Estado da arte nas pesquisas




Os primeiros pesquisadores da AIDS a tentar desenvolver uma vacina contra o HIV, no final dos anos ‘80, achavam que deveriam encontrar uma forma de gerar uma resposta de anticorpos – que é como funciona a maioria das vacinas. A abordagem escolhida foi a seguinte: eles recriaram em laboratório uma parte do HIV chamada proteína do envelope do vírus e a usaram como antígeno em sua candidata a vacina, combinando-a com um adjuvante, na esperança de que a vacina estimulasse a produção de anticorpos neutralizantes contra o HIV. Em seguida, avaliaram a segurança da candidata a vacina e sua capacidade de provocar uma resposta imune em estudos com animais, para somente então testá-la em voluntários numa série de ensaios clínicos cuidadosamente monitorados.

Antígenos purificados têm sido usados para fabricar vacinas contra a hepatite B e o papilomavírus humano, e essa abordagem é cada vez mais comum na vacinologia moderna. Porém, como o HIV sofre constantes mutações e sua proteína de sua parte externa se esconde do sistema imune, criar os antígenos virais apropriados em laboratório para usar numa vacina revelou-se extremamente difícil. No final dos anos ’90, ficou claro que essa abordagem – pelo menos tal como concebida inicialmente – não funcionaria com o HIV.

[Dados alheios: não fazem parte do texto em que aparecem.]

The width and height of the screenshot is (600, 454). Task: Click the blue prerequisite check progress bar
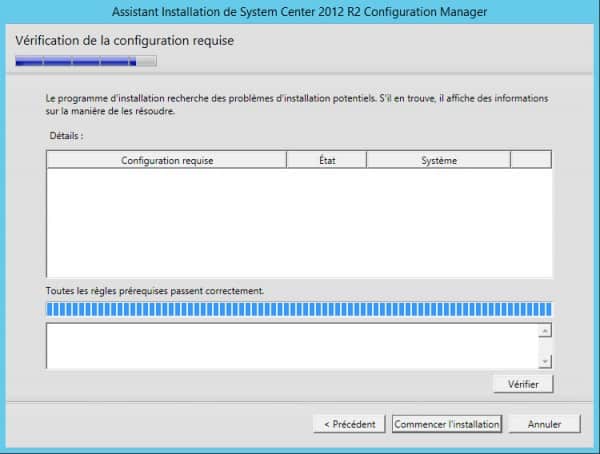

Os pesquisadores de vacinas contra a AIDS resolveram então concentrar-se no outro braço da resposta imune adaptativa: a imunidade celular (IC). A resposta da IC envia células T para destruir as células do organismo que já foram infectadas por vírus. As células T também liberam substâncias que inibem a replicação e propagação do HIV no organismo.

Não estava claro na época se as vacinas projetadas para estimular essa resposta impediriam a infecção pelo HIV ou se apenas eliminariam infecções já existentes. Mas os pesquisadores, animados com os resultados dos estudos em animais, prosseguiram com a estratégia. Hoje existem cerca de 30 candidatas a vacina contra a AIDS em estudo e quase todas funcionam provocando uma resposta de IC. No entanto, o desempenho dessas vacinas até agora foi decepcionante. O caso mais marcante foi em 2007, quando uma candidata considerada por muitos pesquisadores na época como sendo a mais promissora não se mostrou eficaz.

A falha dessa vacina reforçou uma idéia que se tornou consenso nos últimos anos, ou seja, que o desenvolvimento de uma vacina eficaz contra a AIDS requer um novo foco nos detalhes moleculares da infecção pelo HIV e na resposta do sistema imune. Além disso, muitos cientistas, inclusive da IAVI, chegaram à conclusão de que uma candidata a vacina somente fornecerá uma proteção efetiva contra o HIV se for capaz de provocar respostas imunes tanto de IC quanto de anticorpos.

Para enfrentar esse desafio, recentemente muitas organizações que se dedicam ao desenvolvimento de vacinas contra a AIDS renovaram o foco nas pesquisas em colaboração visando a criar uma nova geração de candidatas a vacina. Por exemplo, o Instituto Nacional Americano de Alergia e Doenças Infecciosas lançou seu Centro de Imunologia para Vacinas de HIV/AIDS em 2005; a Fundação Bill & Melinda Gates introduziu em 2006 a Colaboração para a Descoberta de Vacinas contra a AIDS e fornece apoio ao Global HIV Vaccine Enterprise. A IAVI também tem estado à frente desse movimento. Nós lançamos três consórcios internacionais para descoberta de vacinas a fim de enfrentar alguns dos desafios científicos mais urgentes para os desenvolvedores de vacinas, criamos novos laboratórios e promovemos a conexão entre os estudos de HIV realizados por pesquisadores de países em desenvolvimento e os esforços mundiais para desenvolver uma vacina.